* EXERCISE PROMPT: Of all the lines in the entries below, give again exactly those starting at the line containing "Open the Download" and ending at the line containing "Expand Build ESXi Service Account row", both ends included, and no others.

* INFORMATION:
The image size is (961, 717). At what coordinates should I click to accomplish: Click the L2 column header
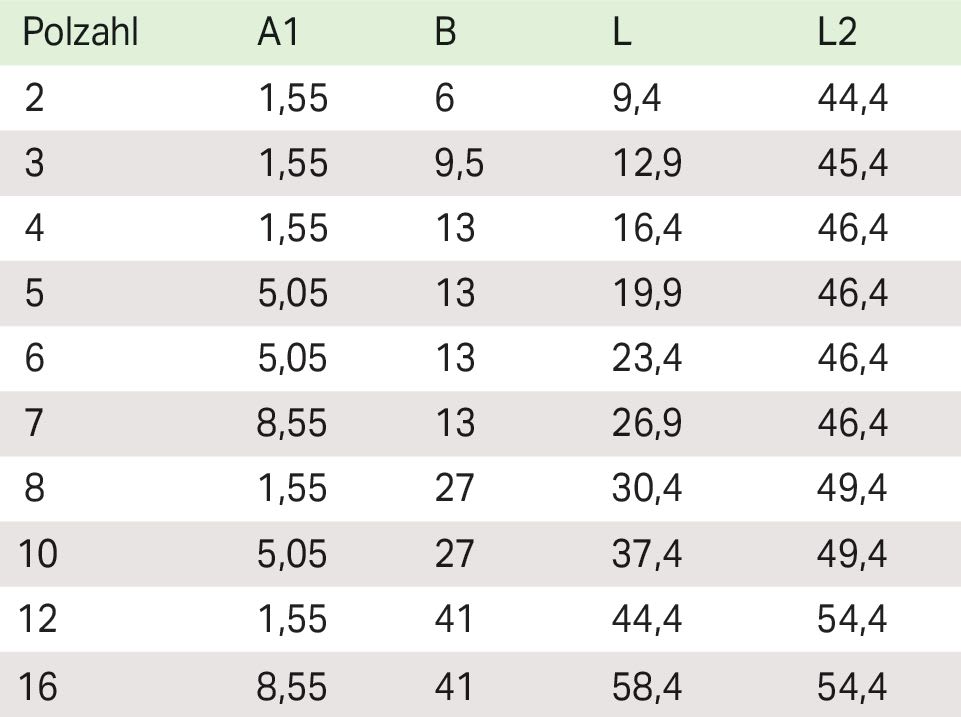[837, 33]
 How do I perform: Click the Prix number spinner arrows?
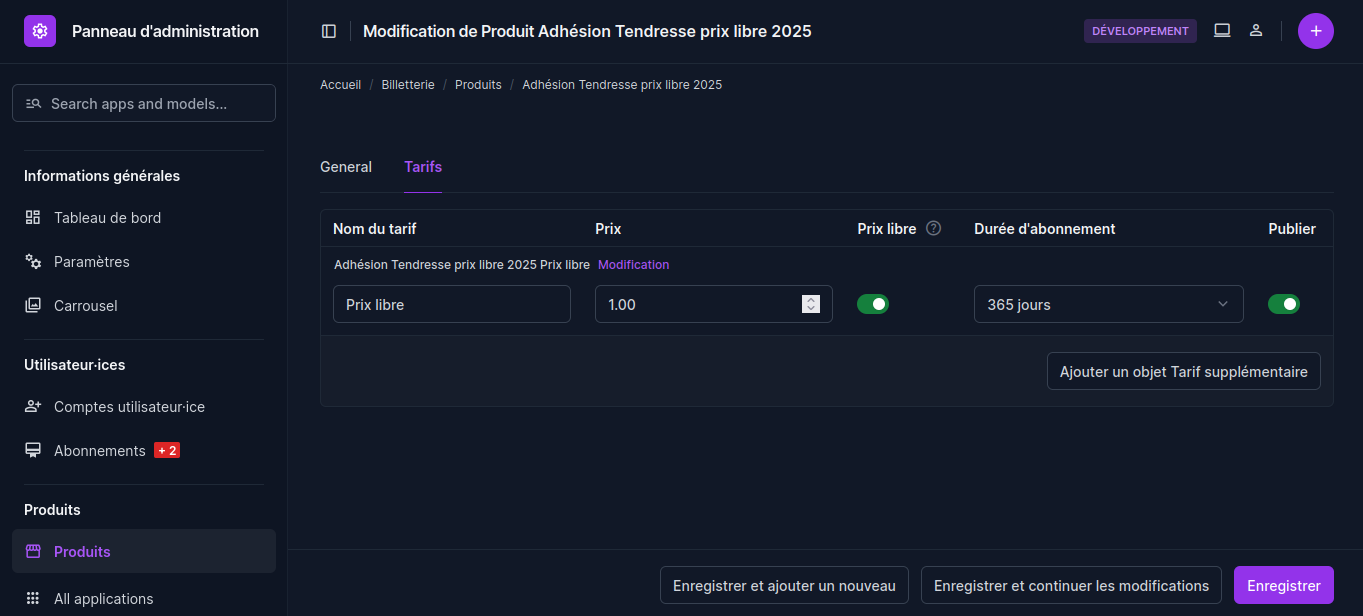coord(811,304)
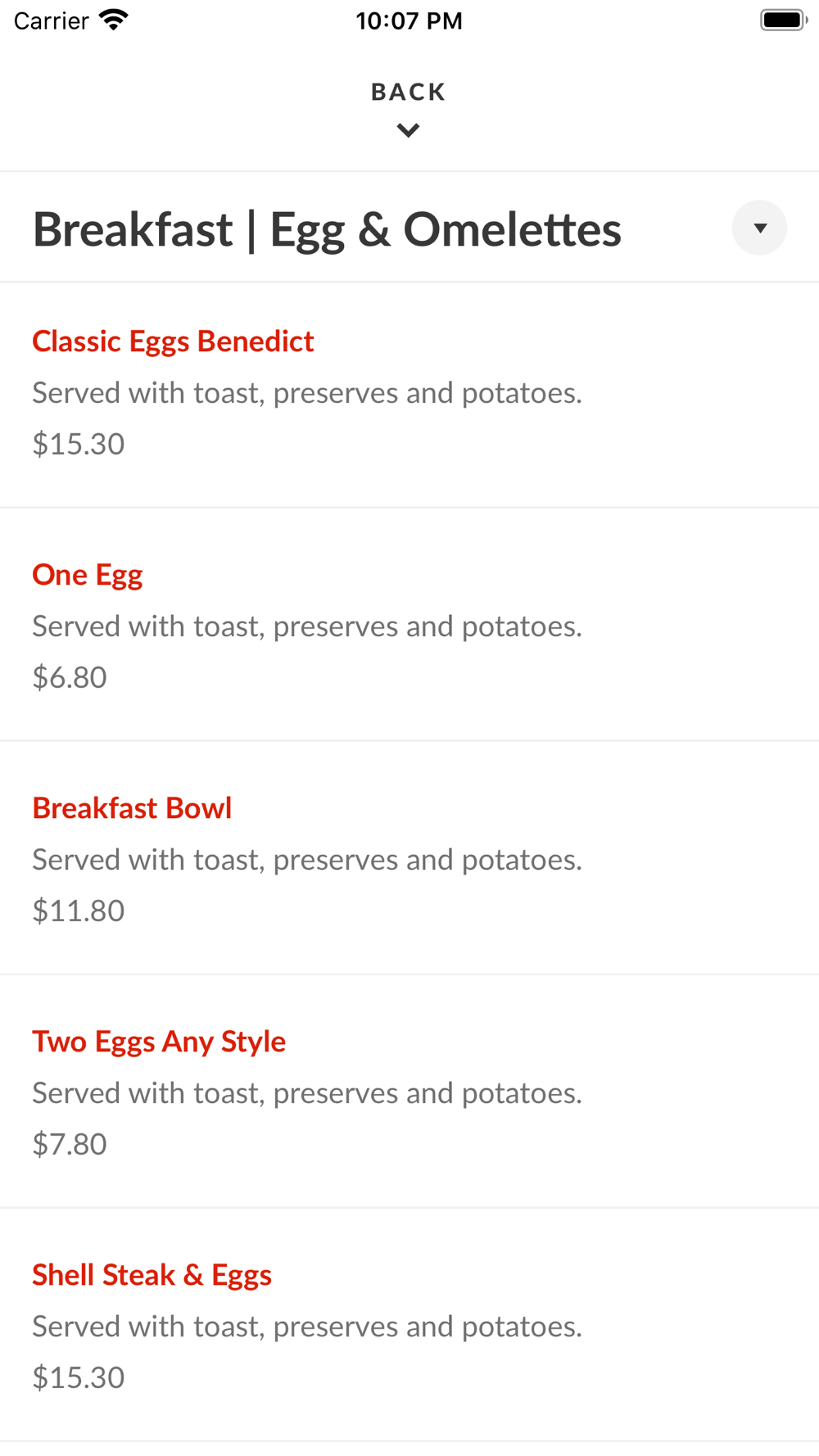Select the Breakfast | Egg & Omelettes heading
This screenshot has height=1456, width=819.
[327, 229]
---
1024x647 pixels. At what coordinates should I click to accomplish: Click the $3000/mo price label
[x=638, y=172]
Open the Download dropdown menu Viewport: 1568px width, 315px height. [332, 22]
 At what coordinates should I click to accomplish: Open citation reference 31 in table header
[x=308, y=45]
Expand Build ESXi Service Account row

* WRITTEN SOLUTION:
Open the Download dropdown menu Viewport: 1568px width, 315px height. [332, 22]
 At what coordinates should I click to accomplish: Open citation reference 31 in table header
[x=308, y=45]
Expand Build ESXi Service Account row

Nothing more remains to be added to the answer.